Giada Scodellaro is a writer and photographer born in Naples, Italy and raised in the Bronx, NY. She holds an MFA from the New School. Some of Them Will Carry Me is her first book.

City Lights will be celebrating this book with a virtual conversation with Giada, Amina Cain and Renee Gladman on Tuesday, October 18, 2022.


Where are you writing to us from?

I am writing from an apartment up high. The view: 3 buildings, a body of water, traffic; around me a coconut palm plant (dead), 2 paintings, a glass container of almond oil, sparkling water.

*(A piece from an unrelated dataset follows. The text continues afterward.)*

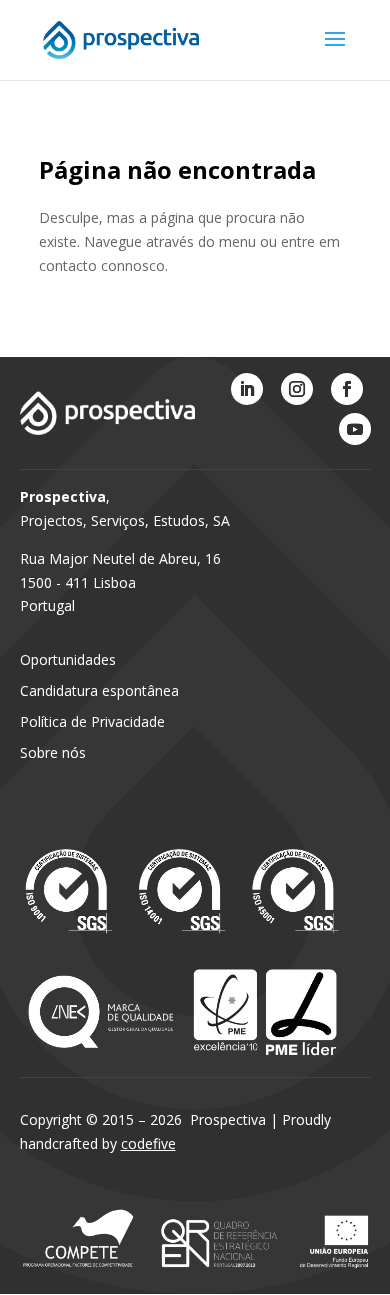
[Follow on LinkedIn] (247, 389)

What is bringing you joy right now, personally/artistically/habitually?

Seeing films (in often empty theaters) that have been restored/remastered and that are familiar and essential to my understanding of self, but that I missed experiencing in theaters during their time—most recently Ganja & Hess (1973), Belly (1998), Daughters of the Dust (1991), Eve’s Bayou (1997).

Which writers, artists, and others influence your work in general, and this book, specifically?

Many things influence my work, sometimes it is a sound, the click of an elbow; last week, it was the face of Barbara O. Jones.

For this book, it was mostly the visual/performance art of Deana Lawson, Adrian Piper, Julie Dash, Lorna Simpson, Carrie Mae Weems, Tschabalala Self; the writings of Gayl Jones, Sophie Calle, Kōbō Abe, Morgan Parker, Alice Walker, Gunnhild Øyehaug, Renee Gladman; the voices of D’Angelo, Keiyaa, Alice Coltrane, Betty Davis.

What books are you reading right now and would you recommend any to others?

All My Friends by Marie NDiaye is a collection that stunned me and quieted me down. I also hold deep admiration for the precision of a slim book, especially Fleur Jaeggy’s These Possible Lives, Natasha Brown’s Assembly, and Adania Shibli’s Minor Detail; or for the profound interiority and language of Gayl Jones’ Eva’s Man and Fran Ross’ Oreo.

If you opened a bookstore, where would it be located, what would it be called, and what would your bestseller be?

It would be located in the Northeast Bronx community where I was raised (and where zero bookstores currently exist). It would be called Minus. There would be a long wooden table in the middle, used to conjure or to read rare books. The bestsellers would be surreal things, works by underrepresented people, books both soft and strange.